-- start of Given text --

The invention relates to an apparatus for operating discharge lamps having a contact device for electrically connecting a discharge lamp, which has two incandescent filaments, and a current control device, which is connected in parallel with the contact device, for controlling the current through the two incandescent filaments. The present invention relates in particular to electronic ballasts in which such an apparatus is integrated. The operation of the discharge lamps in this case includes both the starting and burning phases.
It is known for two discharge lamps to be operated using two load circuits. Here, the load on a bridge which is used as an inverter to operate a discharge lamp is referred to as the load circuit. Each load circuit has a dedicated preheating arrangement for each lamp. The possibility of operating two lamps in one load circuit is also known. Here, the primary coil of a heater transformer is connected in parallel with two lamps connected in series, and the secondary coil of the heater transformer is connected between the two lamps.
The circuitry of the load circuits is comparatively complex since electronic control circuits having relay or transistor switches are required for the defined, sequential starting and subsequent joint operation of the lamps. In order to operate individual lamps, on the other hand, there are comparatively favorable control circuits which use only passive components to control the preheating. An essential constituent of such circuits is a heat-sensitive resistor having a positive temperature coefficient.
FIG. 1 shows a bridge circuit having a load circuit associated with it. For inversion purposes, the bridge is in the form of a half-bridge having two switching elements 1 and 2 and two capacitors 3 and 4. The load circuit 5 in the bridge comprises a coil 6 in series with a lamp 7 which is connected in parallel with both a resonant capacitor 8 and a heat-sensitive resistor 9.

-- end of Given text --
-- start of Provided material --

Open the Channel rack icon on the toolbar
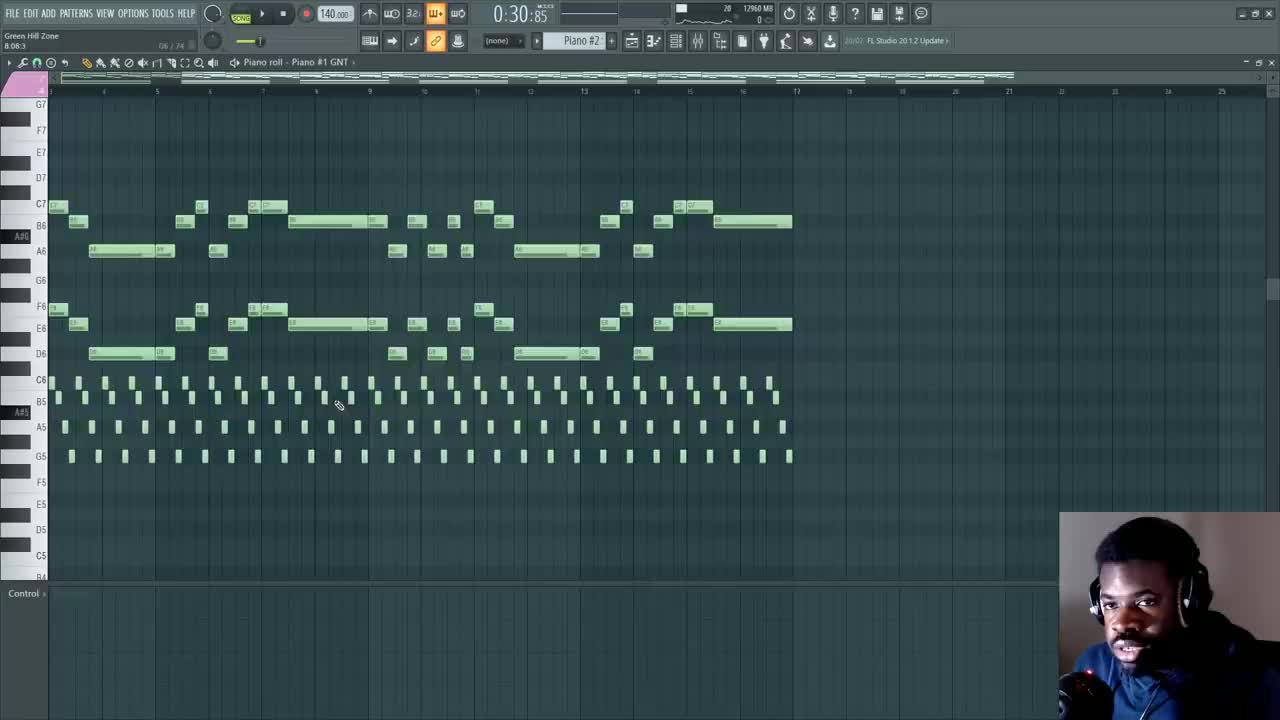Image resolution: width=1280 pixels, height=720 pixels. pos(675,41)
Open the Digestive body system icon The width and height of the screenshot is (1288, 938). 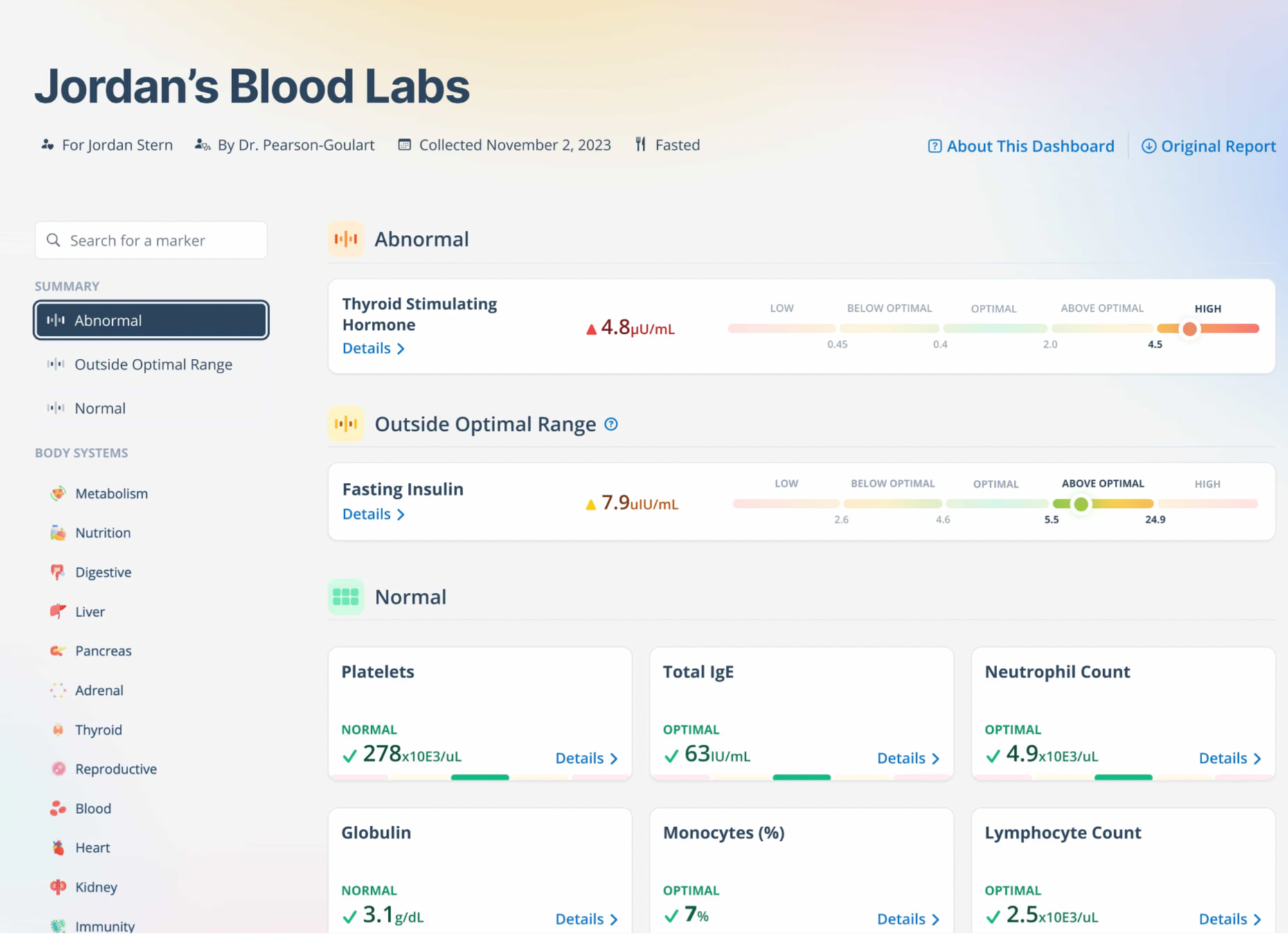tap(58, 572)
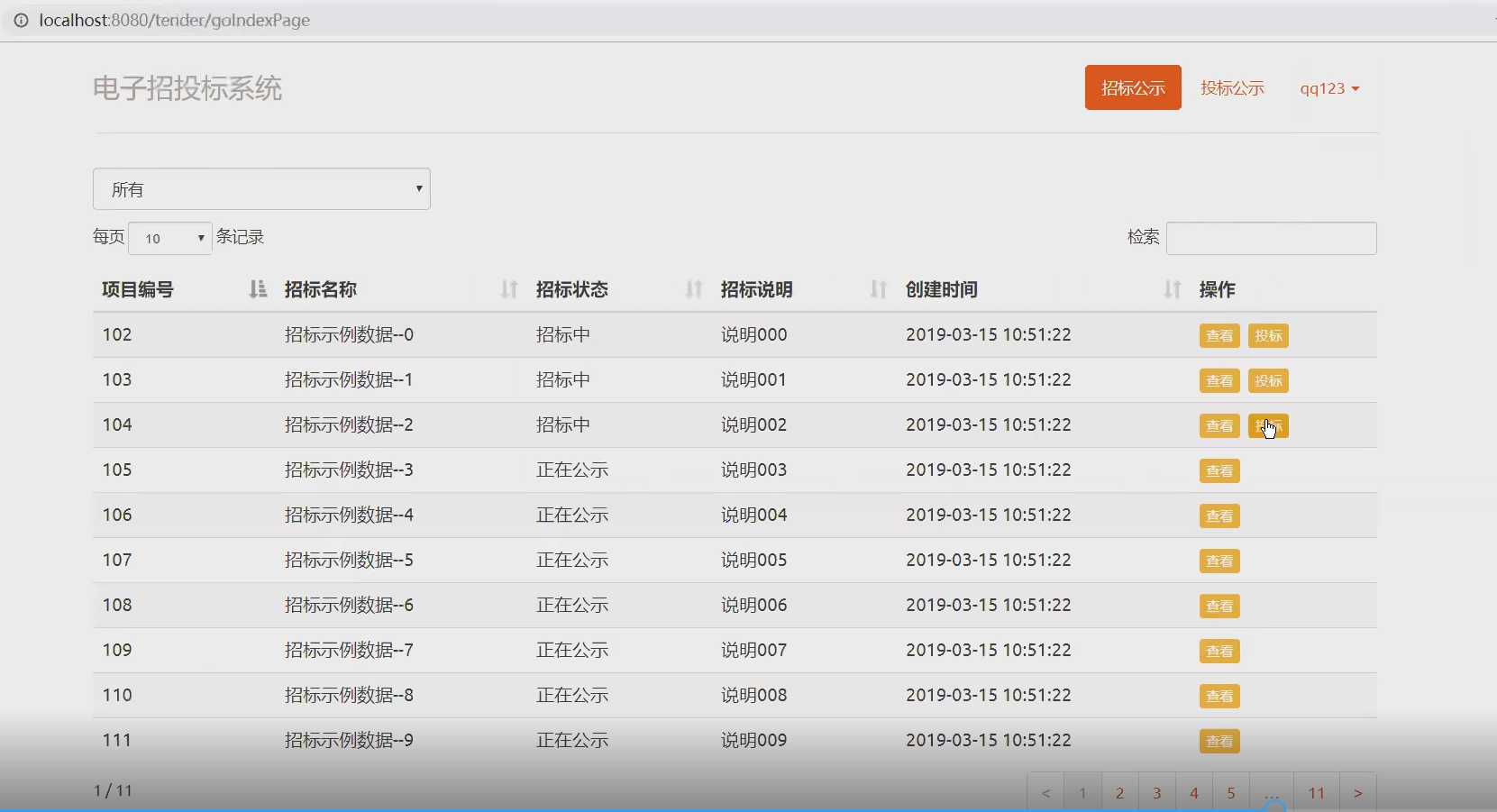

-- end of Provided material --

- **Goal**: Reproduce the passage on operating discharge lamps word for word, beginning at the words "It is known" and stopping after "the two lamps.".

- **Correct output**:
It is known for two discharge lamps to be operated using two load circuits. Here, the load on a bridge which is used as an inverter to operate a discharge lamp is referred to as the load circuit. Each load circuit has a dedicated preheating arrangement for each lamp. The possibility of operating two lamps in one load circuit is also known. Here, the primary coil of a heater transformer is connected in parallel with two lamps connected in series, and the secondary coil of the heater transformer is connected between the two lamps.